[<prev] [next>] [<thread-prev] [day] [month] [year] [list]
Message-ID: <a0423bf6-c924-0012-172b-1217069ff3ec@huaweicloud.com>
Date: Thu, 22 Jan 2026 10:12:03 +0800
From: Li Nan <linan666@...weicloud.com>
To: Xiao Ni <xni@...hat.com>, linan666@...weicloud.com
Cc: song@...nel.org, yukuai@...as.com, linux-raid@...r.kernel.org,
linux-kernel@...r.kernel.org, yangerkun@...wei.com, yi.zhang@...wei.com
Subject: Re: [PATCH 06/15] md/raid1,raid10: use folio for sync path IO
在 2026/1/20 23:53, Xiao Ni 写道:
> On Wed, Dec 17, 2025 at 8:11 PM <linan666@...weicloud.com> wrote:
>>
>> From: Li Nan <linan122@...wei.com>
>>
>> Convert all IO on the sync path to use folios. Rename page-related
>> identifiers to match folio.
>>
>> Retain some now-unnecessary while and for loops to minimize code
>> changes, clean them up in a subsequent patch.
>>
>> Signed-off-by: Li Nan <linan122@...wei.com >> -static inline int resync_alloc_pages(struct resync_pages *rp,
>> +static inline int resync_alloc_folio(struct resync_folio *rf,
>> gfp_t gfp_flags)
>> {
>> - int i;
>> -
>> - for (i = 0; i < RESYNC_PAGES; i++) {
>> - rp->pages[i] = alloc_page(gfp_flags);
>> - if (!rp->pages[i])
>> - goto out_free;
>> - }
>> + rf->folio = folio_alloc(gfp_flags, get_order(RESYNC_BLOCK_SIZE));
>> + if (!rf->folio)
>> + return -ENOMEM;
>
> Is it ok to add an error log here? Compare with the multipage
> situation, the possibility of failure will be somewhat higher because
> it needs to alloc a contiguous block of physical memory.
>
Hi, Xiao
Thanks for your review.
In patch 15 we fall back to a smaller order if sync folio alloc fails.
After that the alloc usually succeeds, so an error log seems noisy.
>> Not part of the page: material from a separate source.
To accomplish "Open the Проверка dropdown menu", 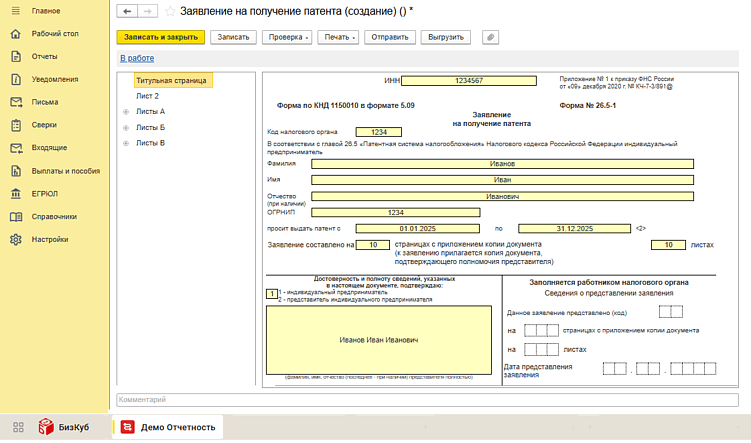I will 289,37.
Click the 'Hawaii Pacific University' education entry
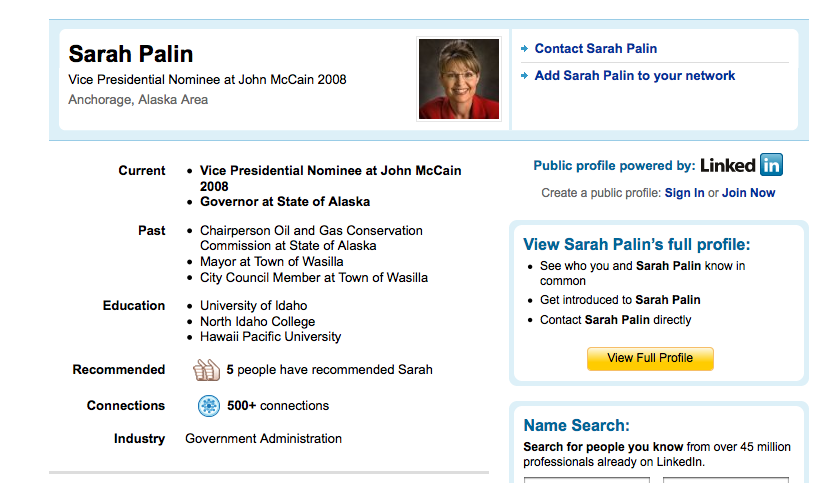The height and width of the screenshot is (483, 840). click(x=270, y=337)
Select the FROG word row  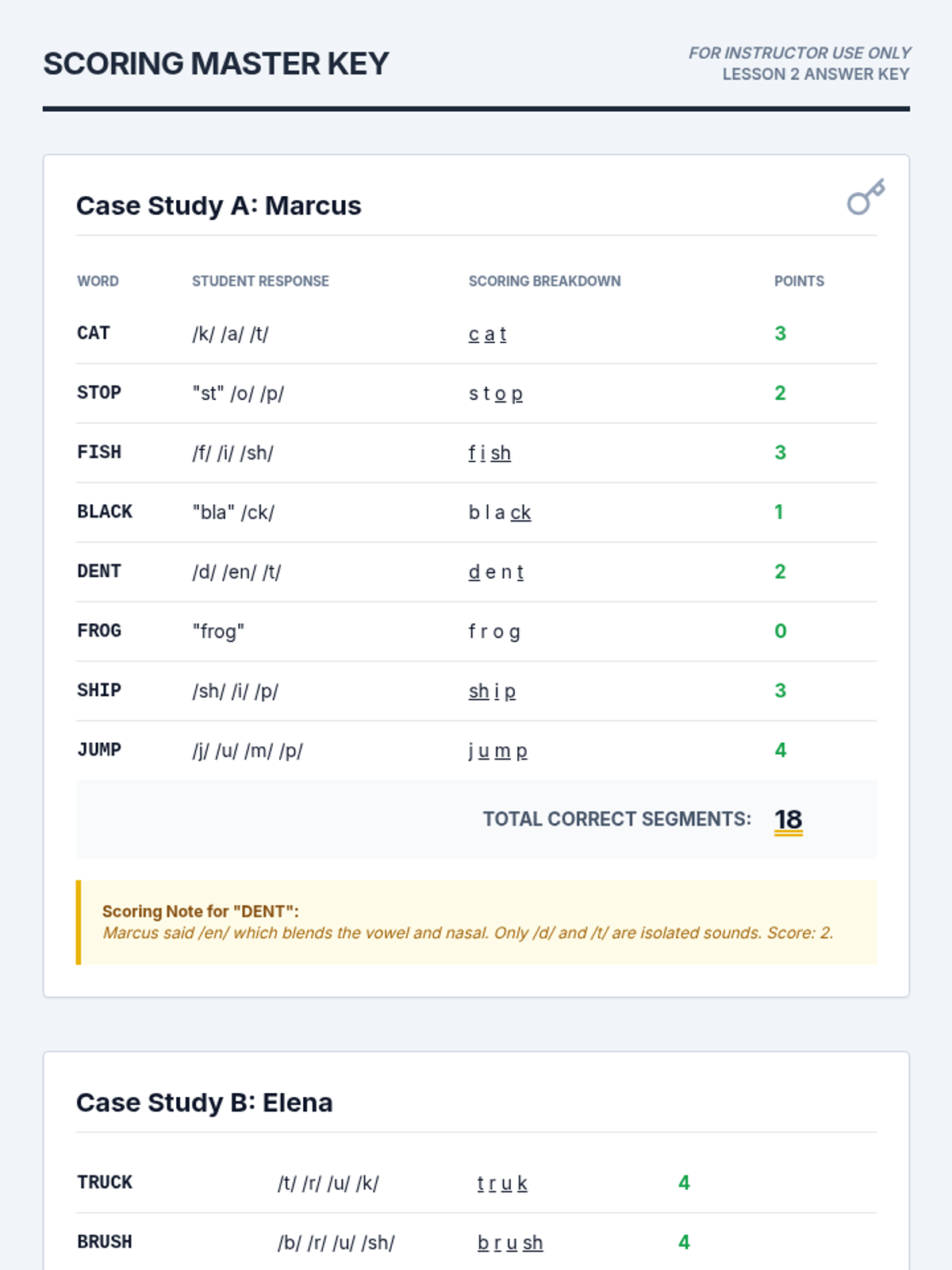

Should
I add a log before the fallback and keep it in patch 15?
>> -static void md_bio_reset_resync_pages(struct bio *bio, struct resync_pages *rp,
>> +static void md_bio_reset_resync_folio(struct bio *bio, struct resync_folio *rf,
>> int size)
>> {
>> - int idx = 0;
>> -
>> /* initialize bvec table again */
>> do {
>> - struct page *page = resync_fetch_page(rp, idx);
>> - int len = min_t(int, size, PAGE_SIZE);
>> + struct folio *folio = resync_fetch_folio(rf);
>> + int len = min_t(int, size, RESYNC_BLOCK_SIZE);
>>
>> - if (WARN_ON(!bio_add_page(bio, page, len, 0))) {
>> + if (WARN_ON(!bio_add_folio(bio, folio, len, 0))) {
>
> Is it ok to use bio_add_folio(bio, folio, RESYNC_BLOCK_SIZE, 0)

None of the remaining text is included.